Now, with the Omicron variant fueling an enormous new surge, they wrote, the United States must avoid becoming stuck in “a perpetual state of emergency.” The first step, they wrote, is recognizing that the coronavirus is one of several respiratory viruses circulating, and developing policies to address all of them together.
To be better prepared for inevitable outbreaks — including from new coronavirus variants — they suggested that the administration lay out goals and specific benchmarks, including what number of hospitalizations and deaths from respiratory viruses, including influenza and Covid-19, should prompt emergency mitigation and other measures.

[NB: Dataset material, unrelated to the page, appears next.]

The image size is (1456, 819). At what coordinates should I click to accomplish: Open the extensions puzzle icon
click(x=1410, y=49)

In addition to urging the administration to adopt a longer view, the authors took pointed issue with some of Mr. Biden’s current policies and stances — especially on political lightning rod issues. They called for more aggressive use of vaccine mandates, which have drawn fierce opposition from Republicans, and said the nation needed a digital verification system for vaccination — so-called vaccine passports — which Mr. Biden has resisted in the face of Republican attacks on the concept.
“Relying on forgeable paper cards is unacceptable in the 21st century,” wrote Dr. Borio, Dr. Emanuel and Dr. Rick Bright, the chief executive of the Rockefeller Foundation’s Pandemic Prevention Institute.

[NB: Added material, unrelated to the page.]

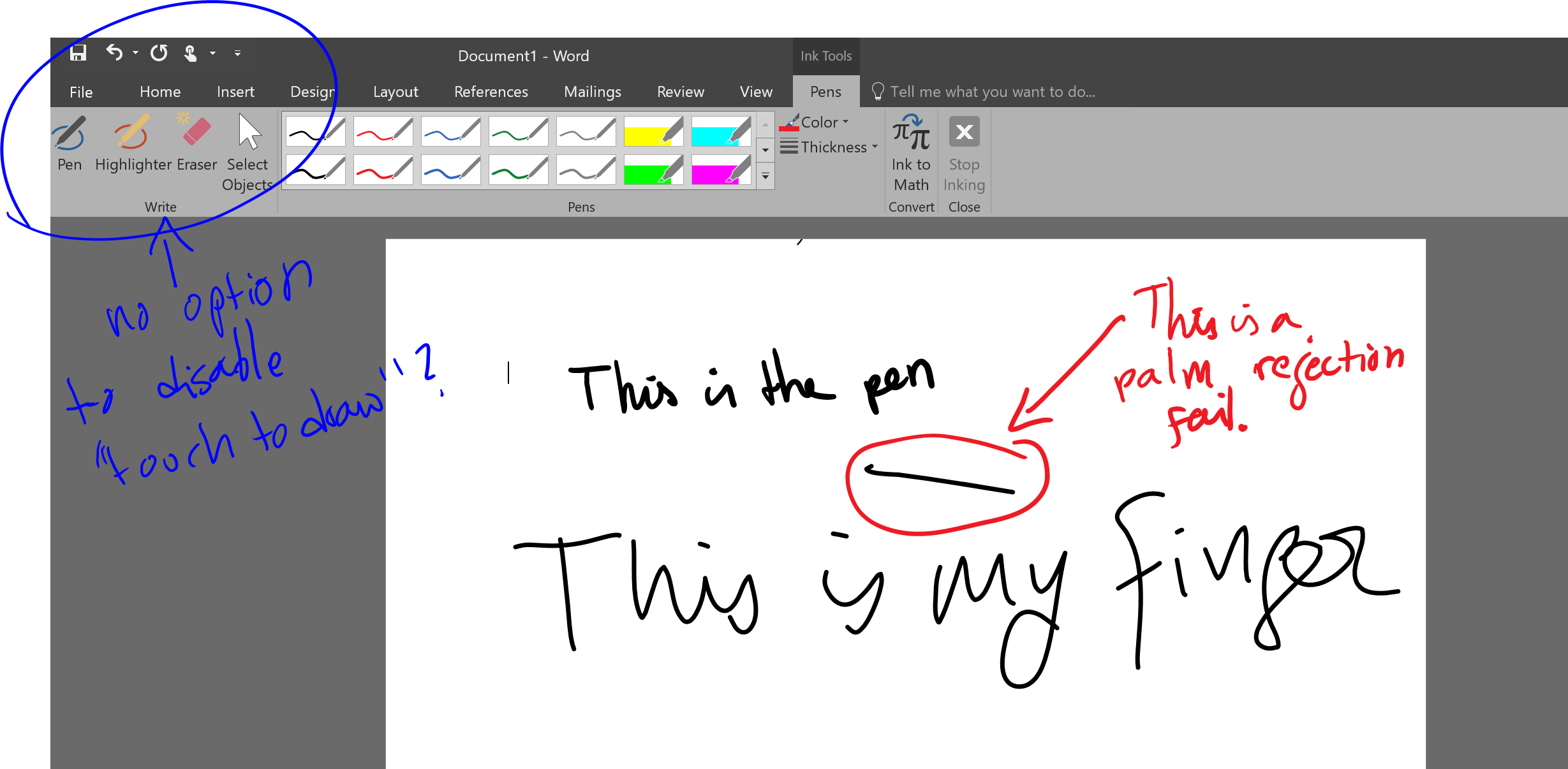Click the Undo arrow icon
The image size is (1568, 769).
pos(114,53)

The most surprising thing about the articles is that they were written at all. Several of the authors said in interviews they were dismayed that the administration seemed caught off guard by the Delta and Omicron variants. Dr. Bright, who helped write two of the pieces, recalled the warning he issued when the advisory board had its last meeting on Jan. 20, 2021.
“The last thing I said,” he recalled, “is that our vaccines are going to get weaker and eventually fail. We must now prepare for variants; we have to put a plan in place to continually update our vaccines, our diagnostics and our genomics so we can catch this early. Because the variants will come, and we should never be surprised and we should never underestimate this virus.”
Mr. Biden published a pandemic strategy when he came into office, and Dr. Emanuel said the administration “executed very well on it through June,” until the Delta variant brought a new surge of cases. The president recently released a new winter strategy, just as the Omicron variant began spreading in the United States.